- **Task description**:
Please answer these questions from the passage on chivalric romance:
(a) Which work introduced a rage for high-flown pastoral effusions?
(b) In what century, and in which romance, was the taste for metaphorical effusion and spiritual romance first exhibited?
(c) Which work does the passage say later fully developed that taste?

- **Excerpted text**:
····················

The "romance of chivalry " was sinking to be succeeded by the heavier tomes of Gomberville, Scudery, &c., but the extension of classical knowledge, the vast strides in acquirement of various kinds, the utter change, so to speak, in the system of literature, all contributed to the downfall of the chivalric romance. Sir Philip Sidney's Arcadia introduced a rage for high-flown pastoral effusions; and now too was re-born that taste for metaphorical effusion and spiritual romance, which was first exhibited in the fourth century in the Bishop of Tricca's romance of "Barlaam and Josaphat," and which now pervaded the fast-rising puritan party, and was afterwards fully developed in that unaccountably fascinating work, “The Pilgrim's Progress." Nevertheless, as yet

"Courted and caress'd,

High placed in hall, a welcome guest,"

····················

- **Dataset excerpt**:
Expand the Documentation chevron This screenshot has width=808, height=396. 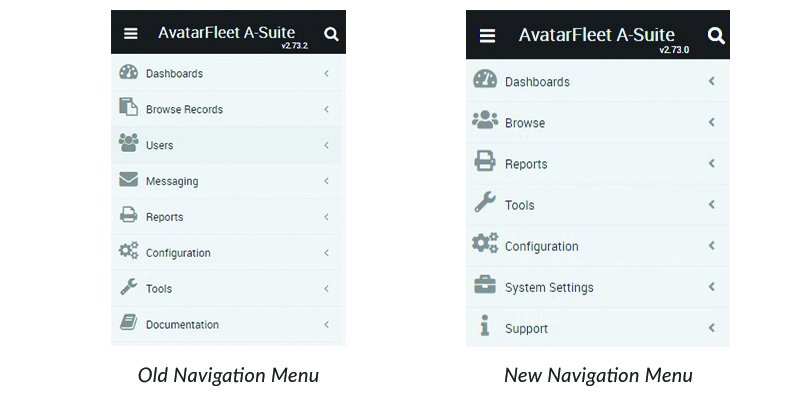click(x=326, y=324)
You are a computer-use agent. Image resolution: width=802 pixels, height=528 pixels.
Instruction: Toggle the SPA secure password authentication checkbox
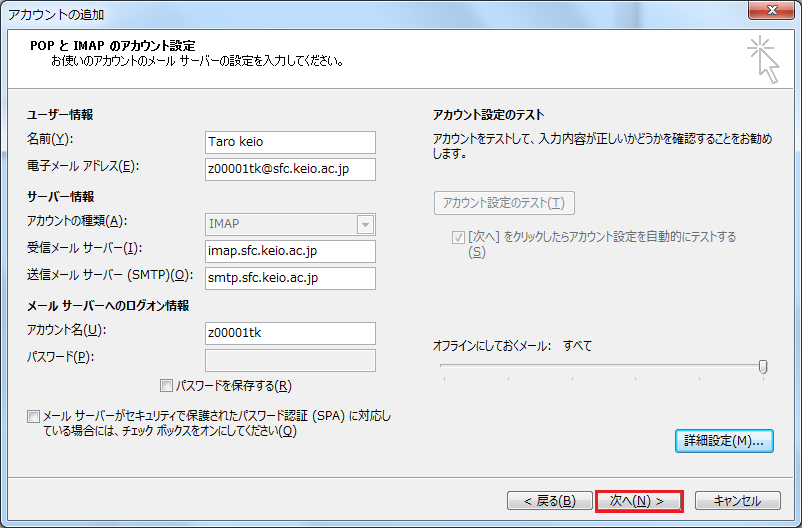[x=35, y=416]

····················

- **Answer to the problem**:
(a) Sir Philip Sidney's Arcadia
(b) The fourth century, in the Bishop of Tricca's romance "Barlaam and Josaphat"
(c) "The Pilgrim's Progress"